Instructions =>
1. Summarize the PostgreSQL forum post about slow SELECT DISTINCT on JSONB in two sentences.
2. In the PostgreSQL forum post about slow SELECT DISTINCT on JSONB, what error message does DISTINCT ON cause for queries that use ORDER BY on a non-id field?
3. Write the next part of the PostgreSQL forum post about slow SELECT DISTINCT on JSONB, picking up right after the last line shown.
### Excerpt provided ###
PostgreSQL select distinct JSONB poor performance

JohnnyMetz
November 14, 2022
290 views
0 votes
2 Answers

Let’s say I have the following PostgreSQL table called products which has millions of records:

CREATE TABLE IF NOT EXISTS mytable (
    id serial NOT NULL PRIMARY KEY,
    label VARCHAR(50) NOT NULL,
    info jsonb NOT NULL,
    created_at timestamp NOT NULL DEFAULT now()
);

I have a SELECT statement targeting this table with several JOIN‘s that is generating duplicate rows. This appears to be common: Why do multiple-table joins produce duplicate rows?

I know I can fix this issue using SELECT DISTINCT .... However, the query is taking several seconds, whereas the vanilla SELECT ... query takes milliseconds.

I presume this has to do with the info JSONB field, which can be very large. When I remove info from the DISTINCT calculation by using SELECT DISTINCT ON (id) ... then the query is much faster.

However, DISTINCT ON breaks some of my queries that use ORDER BY [non-id field] due to this condition:

SELECT DISTINCT ON expressions must match initial ORDER BY expressions

I’ve noticed I can fix the error by using subqueries (good example here):

SELECT * FROM (
    SELECT DISTINCT ON (id) ...
### Source material ###
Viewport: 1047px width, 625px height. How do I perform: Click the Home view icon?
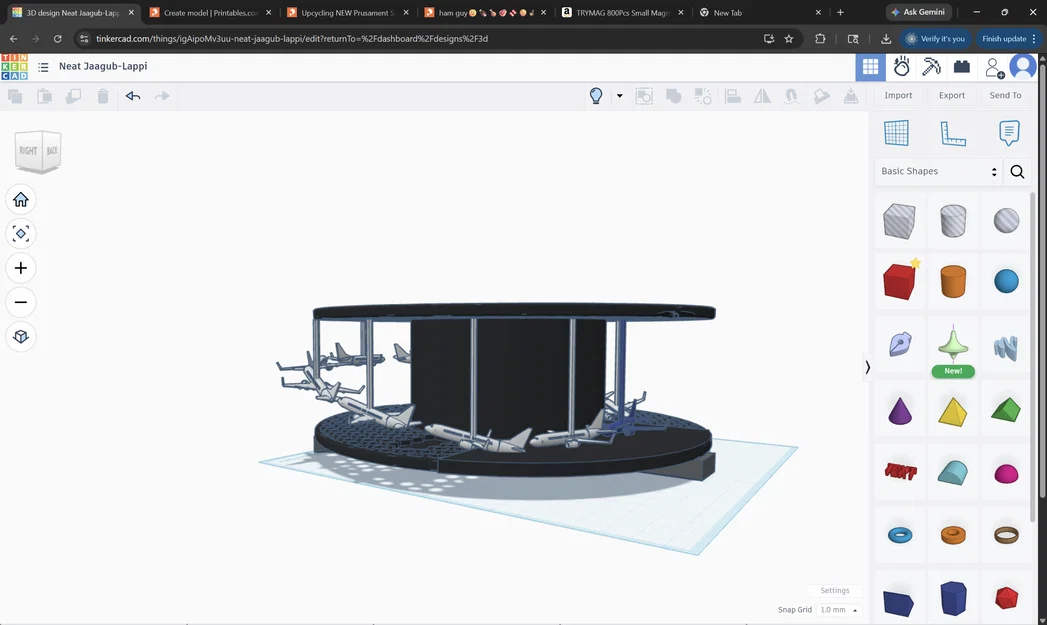coord(20,199)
###
Task answers =>
1. A user's query on a PostgreSQL table with millions of rows returns duplicate rows because of several joins, and fixing that with SELECT DISTINCT takes several seconds instead of milliseconds, which the user presumes is due to the large JSONB info field. Using SELECT DISTINCT ON (id) is much faster but breaks queries that use ORDER BY on a non-id field, an error the user notes can be fixed with subqueries.

2. SELECT DISTINCT ON expressions must match initial ORDER BY expressions

3.
) ORDER BY [non-id field]

Two questions:

Is passing a JSONB field through DISTINCT a known performance problem? I want to make sure my theory is reasonable.
Is my solution of using subqueries a good solution for fixing the SELECT DISTINCT ON expressions must match initial ORDER BY expressions error? Or is there a better solution I’m not thinking of?

Answers

- ErwinBrandstetter
- November 14, 2022 at 6:19 am
- 0 votes
0
Is passing a JSONB field through DISTINCT a known performance problem?

Passing any large column through DISTINCT is a known performance problem. jsonb isn’t special in this regard.

Or is there a better solution I’m not thinking of?

That depends. You didn’t provide requested information, yet.

Login or Signup to reply.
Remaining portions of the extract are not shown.